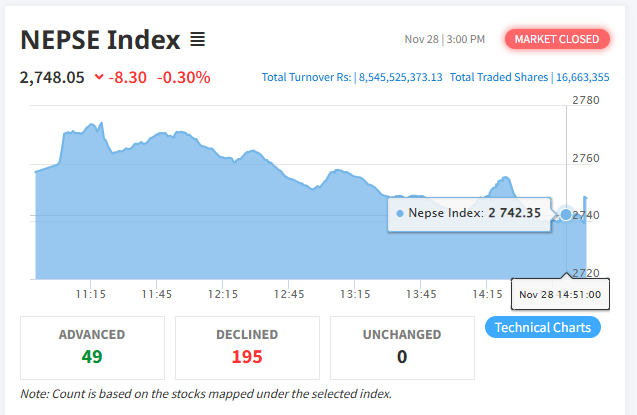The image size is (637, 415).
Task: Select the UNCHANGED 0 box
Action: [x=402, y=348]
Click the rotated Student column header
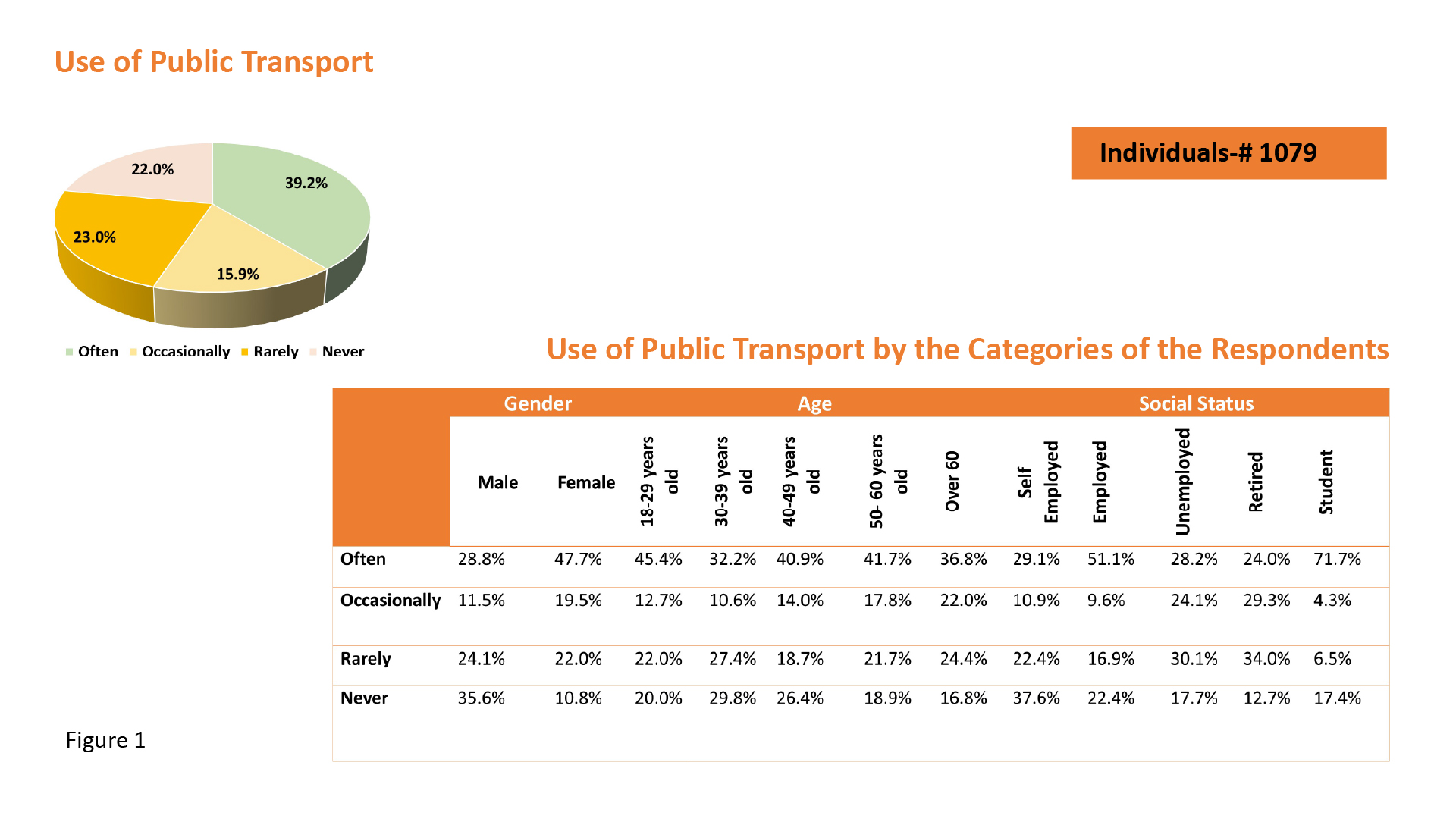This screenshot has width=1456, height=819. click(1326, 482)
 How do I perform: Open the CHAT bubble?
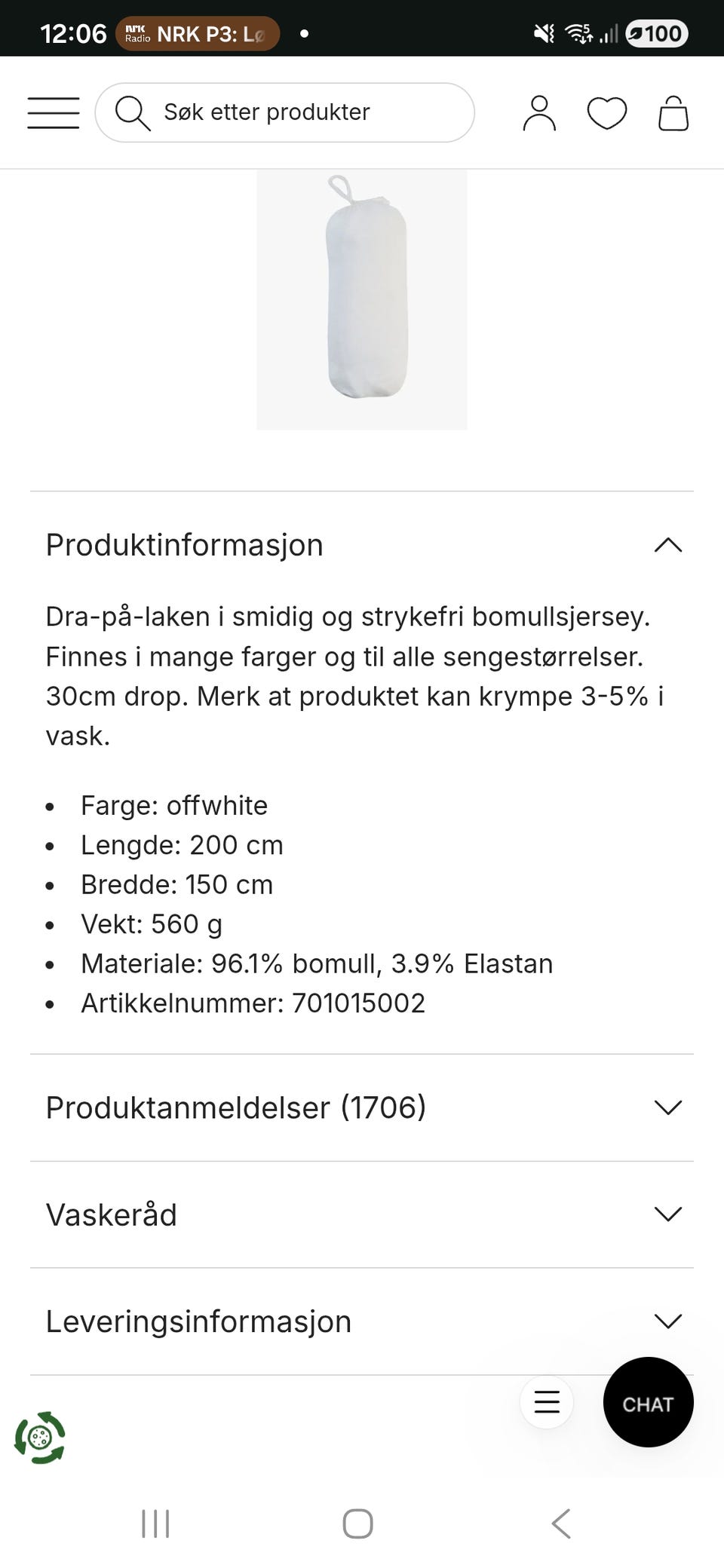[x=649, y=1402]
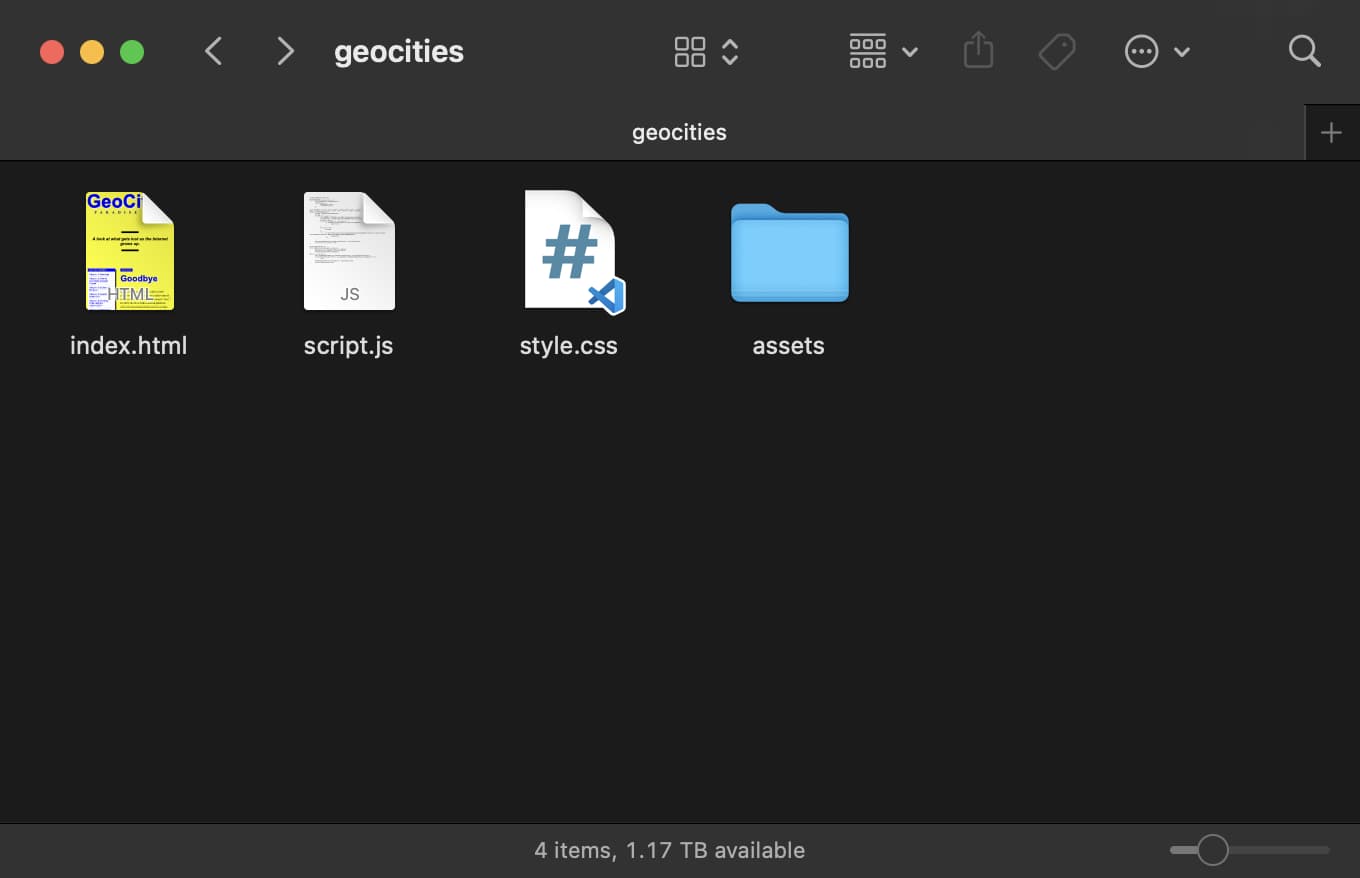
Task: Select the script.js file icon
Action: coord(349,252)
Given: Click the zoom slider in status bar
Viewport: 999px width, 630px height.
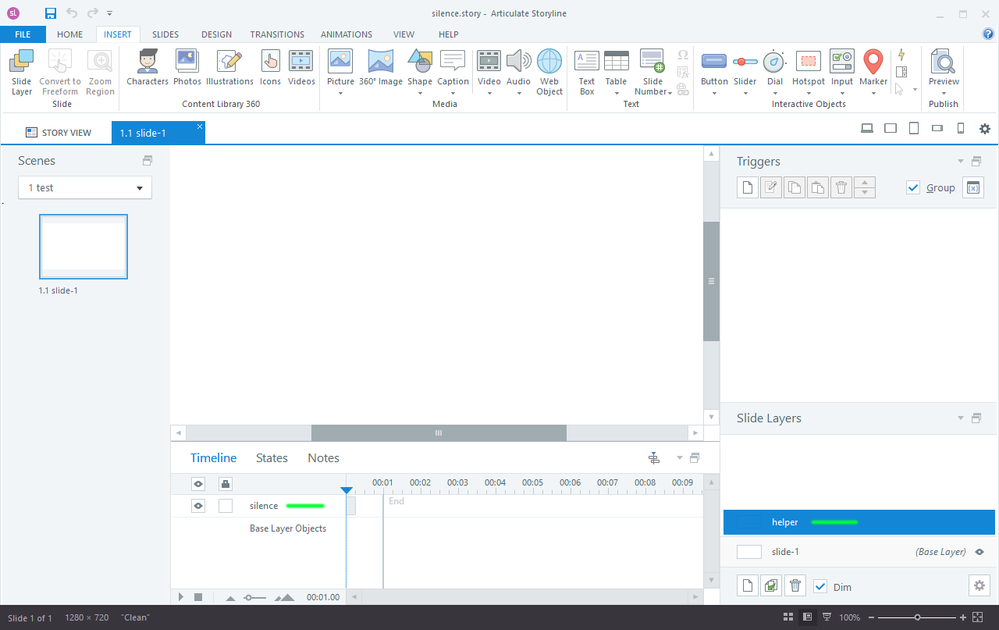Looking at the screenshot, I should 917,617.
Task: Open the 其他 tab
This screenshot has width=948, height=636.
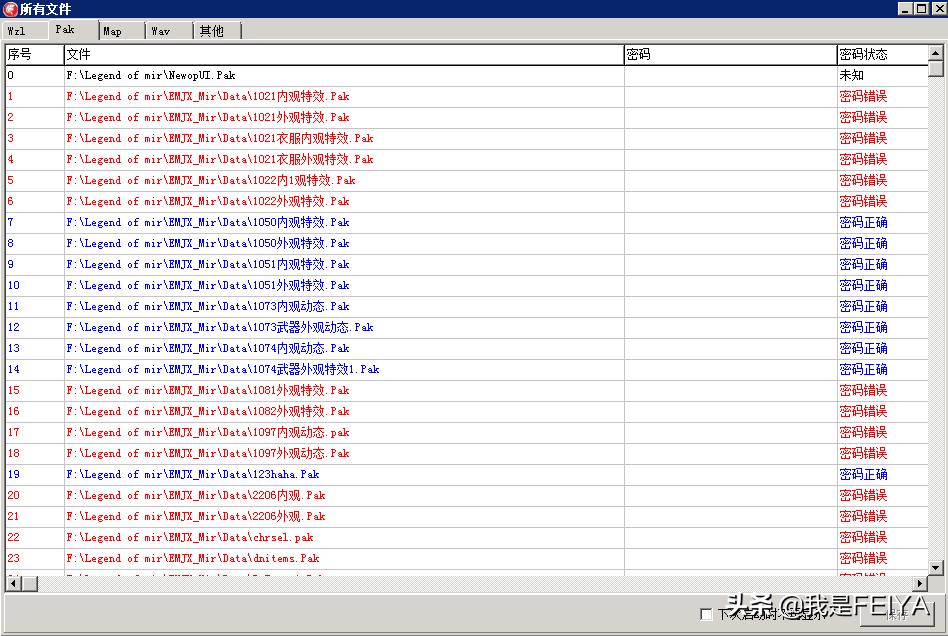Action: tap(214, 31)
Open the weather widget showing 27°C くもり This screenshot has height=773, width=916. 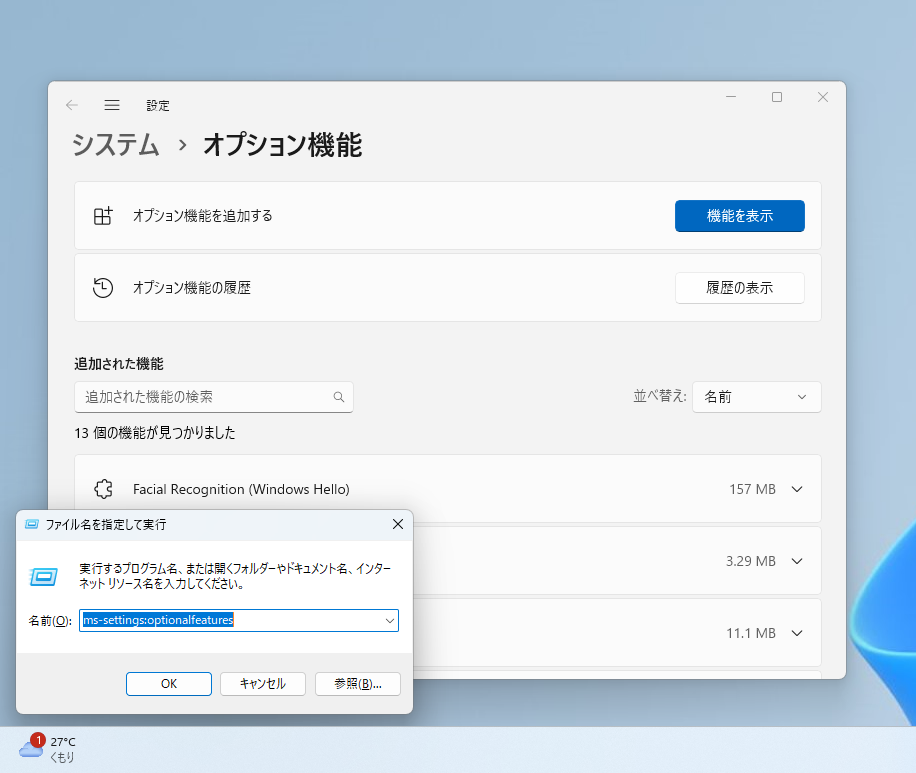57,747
+++
**Task description**
Above are records; repeat only the lines from the line with "Click the rotated Student column header" through the line with "Task: Open the 其他 tab", and leave pictures out.

**Exercise result**
Click the rotated Student column header
This screenshot has width=1456, height=819. click(1326, 482)
 How do I perform: Open the CHAT bubble?
[x=649, y=1402]
Task: Select the script.js file icon
Action: coord(349,252)
Given: Click the zoom slider in status bar
Viewport: 999px width, 630px height.
Looking at the screenshot, I should 917,617.
Task: Open the 其他 tab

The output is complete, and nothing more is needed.